> **Aim of the exercise**:
Without the images, write out all of the following entries exactly.

> **Data excerpts**:
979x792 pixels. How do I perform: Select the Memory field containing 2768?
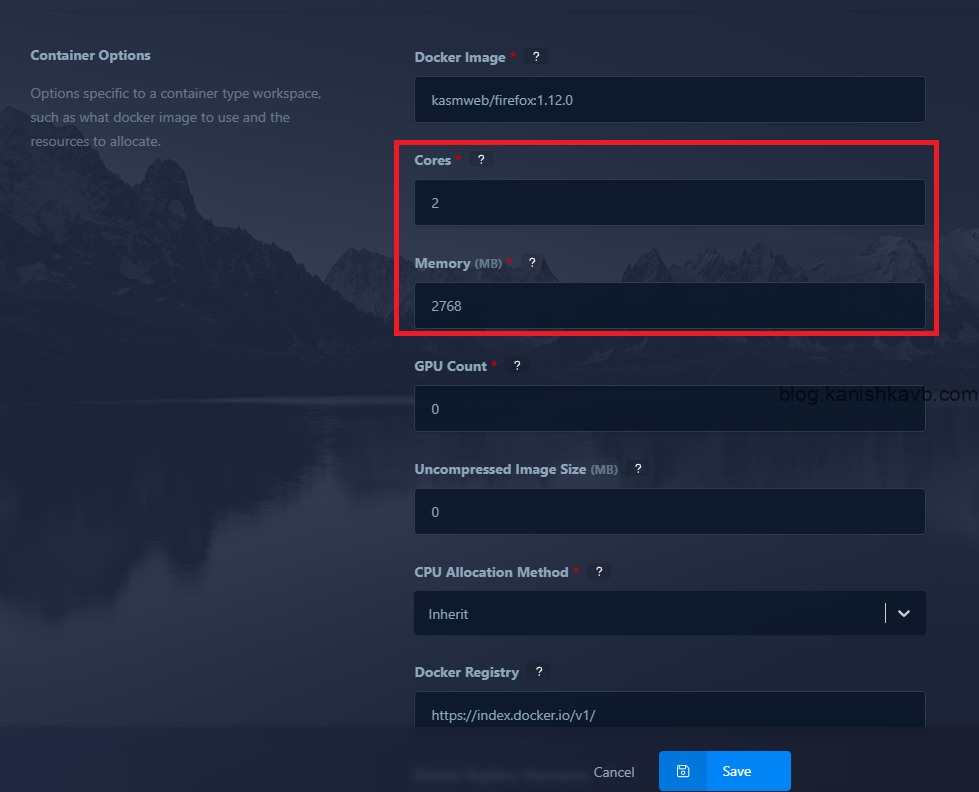[669, 306]
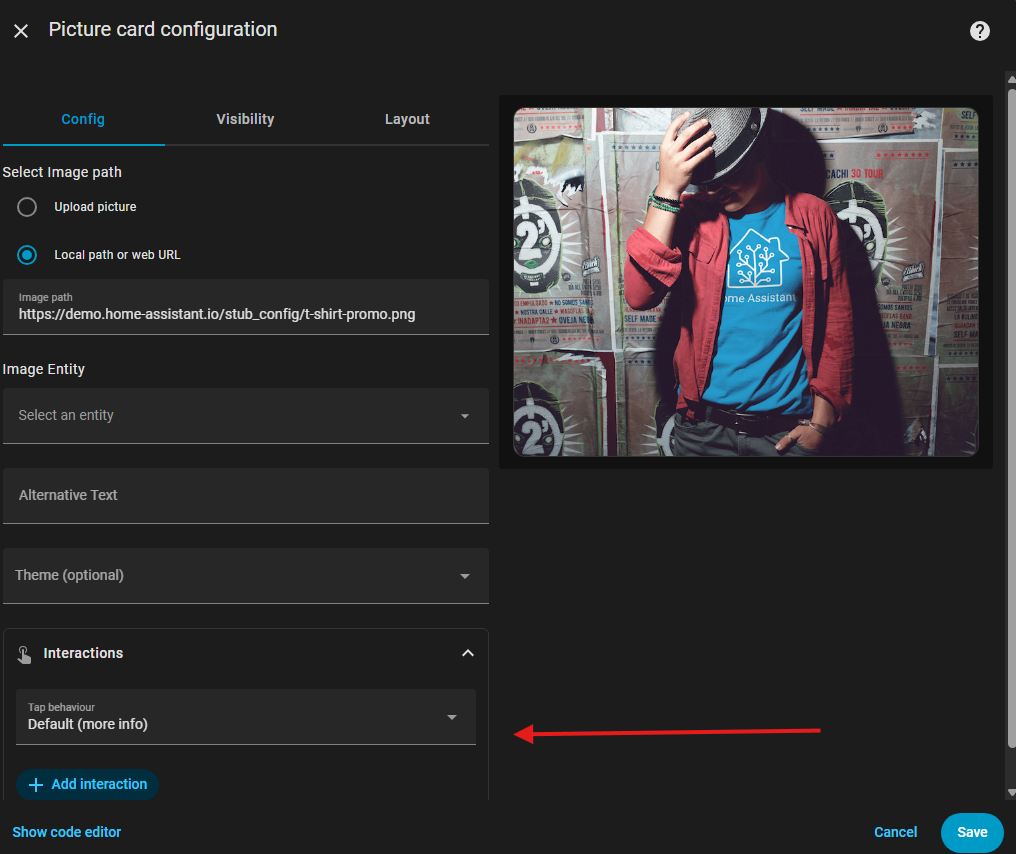Image resolution: width=1016 pixels, height=854 pixels.
Task: Click the t-shirt promo preview image
Action: [x=745, y=282]
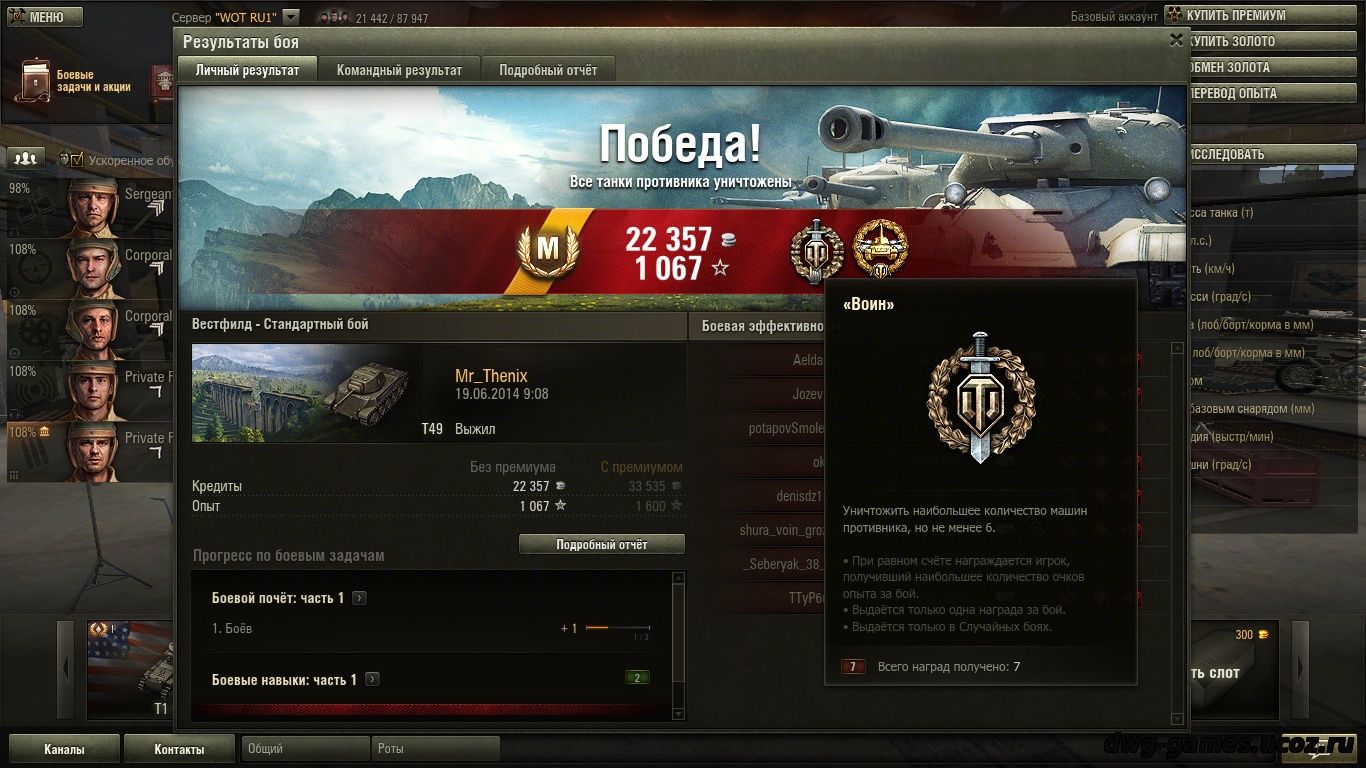This screenshot has width=1366, height=768.
Task: Open the platoon icon above crew list
Action: (27, 158)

> **Answer to this task**:
979x792 pixels. How do I perform: Select the Memory field containing 2768?
[669, 306]
Image resolution: width=1016 pixels, height=854 pixels.
Task: Click the t-shirt promo preview image
Action: [x=745, y=282]
This screenshot has width=1366, height=768.
Task: Open the platoon icon above crew list
Action: (27, 158)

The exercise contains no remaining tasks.